Speaker: Yuetao Gao, NUS
Many pharmaceutical companies use overt anti-counterfeiting technologies (OACTs), such as holograms, to fight counterfeiters. An OACT is usually implemented on the drug packaging, which makes it difficult for counterfeiters to produce convincing copies and easier for patients to tell the difference between authentic and counterfeit medicines. I show that there may be an inverted U-shaped relationship between the complexity of the OACT and the magnitude of counterfeit medicine purchases. The nature of this relationship is a consequence of an OACT engendering two opposing effects. On the one hand, adopting an OACT imposes a significant entry cost on counterfeiters, causing fewer counterfeiters to enter a dubious source; as a result, the drugs at this source have a greater chance of being genuine (a counterfeiters’ entry-dampening effect). On the other hand, more patients head to this dubious source owing to the increased chance of obtaining a genuine drug (a patients’ demand-enhancing effect). When the selected OACT is sufficiently complex to replicate, the former effect overrides the latter and the problem of counterfeit purchasing is relieved.
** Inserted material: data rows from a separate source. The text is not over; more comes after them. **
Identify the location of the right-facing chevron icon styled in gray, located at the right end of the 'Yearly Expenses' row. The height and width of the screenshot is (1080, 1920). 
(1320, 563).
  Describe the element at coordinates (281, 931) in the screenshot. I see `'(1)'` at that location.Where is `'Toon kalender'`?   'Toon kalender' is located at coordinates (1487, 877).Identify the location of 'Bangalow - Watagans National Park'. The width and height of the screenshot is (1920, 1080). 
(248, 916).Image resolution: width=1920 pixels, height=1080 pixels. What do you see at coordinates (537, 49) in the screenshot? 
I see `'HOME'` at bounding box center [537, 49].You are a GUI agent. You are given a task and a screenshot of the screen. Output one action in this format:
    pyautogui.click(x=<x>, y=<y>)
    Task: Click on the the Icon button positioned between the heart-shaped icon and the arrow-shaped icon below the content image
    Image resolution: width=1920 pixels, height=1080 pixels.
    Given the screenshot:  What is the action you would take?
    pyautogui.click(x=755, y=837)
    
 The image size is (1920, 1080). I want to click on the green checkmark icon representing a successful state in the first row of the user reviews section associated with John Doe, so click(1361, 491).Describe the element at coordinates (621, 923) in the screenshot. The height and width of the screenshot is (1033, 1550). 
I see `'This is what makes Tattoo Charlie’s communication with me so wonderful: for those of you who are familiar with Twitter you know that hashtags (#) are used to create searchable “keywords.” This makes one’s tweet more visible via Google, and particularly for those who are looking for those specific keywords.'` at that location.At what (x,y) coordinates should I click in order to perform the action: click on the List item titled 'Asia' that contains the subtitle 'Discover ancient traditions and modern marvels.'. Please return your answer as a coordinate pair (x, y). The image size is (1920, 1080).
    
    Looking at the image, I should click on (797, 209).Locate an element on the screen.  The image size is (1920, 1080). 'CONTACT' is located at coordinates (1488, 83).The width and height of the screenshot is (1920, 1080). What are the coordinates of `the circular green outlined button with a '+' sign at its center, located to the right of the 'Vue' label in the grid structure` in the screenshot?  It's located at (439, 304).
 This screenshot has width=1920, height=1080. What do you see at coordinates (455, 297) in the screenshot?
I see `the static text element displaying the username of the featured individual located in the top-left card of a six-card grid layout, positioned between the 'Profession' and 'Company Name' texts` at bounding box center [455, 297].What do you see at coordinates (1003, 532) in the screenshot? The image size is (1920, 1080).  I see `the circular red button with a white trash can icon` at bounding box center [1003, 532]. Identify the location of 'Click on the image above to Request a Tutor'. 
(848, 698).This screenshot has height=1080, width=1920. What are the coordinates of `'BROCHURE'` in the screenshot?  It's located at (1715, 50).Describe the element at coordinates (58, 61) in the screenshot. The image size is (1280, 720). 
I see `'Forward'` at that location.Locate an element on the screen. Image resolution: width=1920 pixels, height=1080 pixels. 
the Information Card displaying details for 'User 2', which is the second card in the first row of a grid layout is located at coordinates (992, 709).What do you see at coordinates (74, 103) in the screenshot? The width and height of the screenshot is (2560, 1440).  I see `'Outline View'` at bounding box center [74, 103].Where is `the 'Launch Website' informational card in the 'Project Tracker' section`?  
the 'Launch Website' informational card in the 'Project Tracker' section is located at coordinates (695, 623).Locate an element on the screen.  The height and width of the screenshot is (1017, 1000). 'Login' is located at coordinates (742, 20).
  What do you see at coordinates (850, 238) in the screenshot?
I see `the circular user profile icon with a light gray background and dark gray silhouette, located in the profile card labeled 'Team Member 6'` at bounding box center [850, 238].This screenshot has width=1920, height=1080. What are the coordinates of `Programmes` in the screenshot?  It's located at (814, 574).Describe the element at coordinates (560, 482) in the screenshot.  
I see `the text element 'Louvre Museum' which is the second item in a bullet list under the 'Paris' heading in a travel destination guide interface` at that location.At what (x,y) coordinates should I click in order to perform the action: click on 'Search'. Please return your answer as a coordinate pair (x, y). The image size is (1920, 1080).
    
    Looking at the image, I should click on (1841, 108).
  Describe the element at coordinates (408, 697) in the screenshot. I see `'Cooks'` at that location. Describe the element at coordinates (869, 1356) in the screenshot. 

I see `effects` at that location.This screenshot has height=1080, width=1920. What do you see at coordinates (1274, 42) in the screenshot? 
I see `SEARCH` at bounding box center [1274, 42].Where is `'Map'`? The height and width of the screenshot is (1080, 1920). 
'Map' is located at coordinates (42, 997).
However, when the OACT is not adequately sophisticated, the latter effect more than offsets the former. This leads to an anti-counterfeiting trap: the use of a rudimentary OACT may beget more counterfeit purchases. This result is consistent with the fact that despite enormous spending on the upgrading of OACTs in recent years, annual global sales of counterfeit drugs have actually risen. Additionally, I find that using an OACT results in higher prices for both counterfeit and authentic drugs. Furthermore, I demonstrate that, at the optimum, authentic firm may not use any OACTs if it does not change its original price, and may find it more profitable to employ a mediocre OACT if otherwise.